Encouraged by its principal, Dr Innocenz Lang, music played a sizable role in the life of the college. Its student orchestra was first-rate, and Schubert was soon invited to join the second violins. Here he became acquainted at first hand with the orchestral works of Haydn, Mozart, early Beethoven and their lesser Viennese contemporaries. The orchestra's founder and leader of the second violins was a law student named Josef von Spaun. Eight years Schubert's senior, Spaun soon befriended the impressionable youth, and the friendship flourished, in spite of interruptions, until the composer's death. At the end of the school year Spaun graduated; he left Vienna in September 1809 to join the civil service at Linz. According to Spaun, Mozart's Symphony no.40 in G minor and Beethoven's Second Symphony made a particularly strong impression on Schubert. From these years come the earliest of his surviving compositions. During his first two years he received permission to take regular lessons with Salieri, who urged him to find his models in Italian opera, a directive that conflicted sharply with Schubert's enthusiasm for the music of Mozart, Haydn and Beethoven, as well as his growing interest in the poetry of Goethe and Schiller as material for songs. By the time he was 13 Schubert seems to have interrupted his regular lessons with Salieri.
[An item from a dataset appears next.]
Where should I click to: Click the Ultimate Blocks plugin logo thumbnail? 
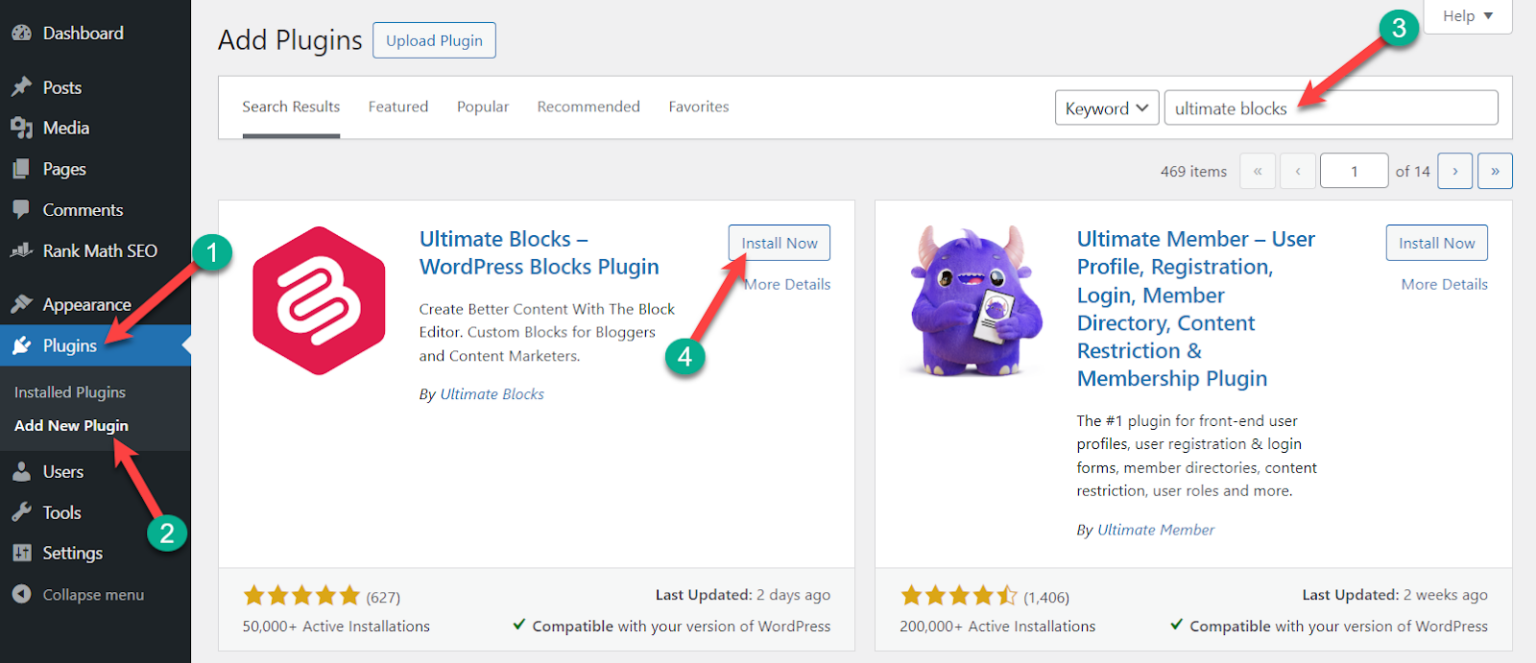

Yet by the end of 1813 he had, largely under the tutelage of Spaun, seen half a dozen staged operas, including Mozart's Die Zauberflöte, Weigl's Die Schweizerfamilie and Cherubini's Médée. According to Spaun, upon attending a January 1813 performance of Gluck's Iphigénie en Tauride, with Johann Michael Vogl and Anna Milder-Hauptmann in the leading roles, Schubert ‘was totally beside himself over the effects of this magnificent music and asserted that there could be nothing more beautiful in the world’. In spite of Schubert's heavy involvement with musical activities, his report cards from the first four years show him to have earned regular grades of ‘good’ or ‘very good’ in all his academic subjects.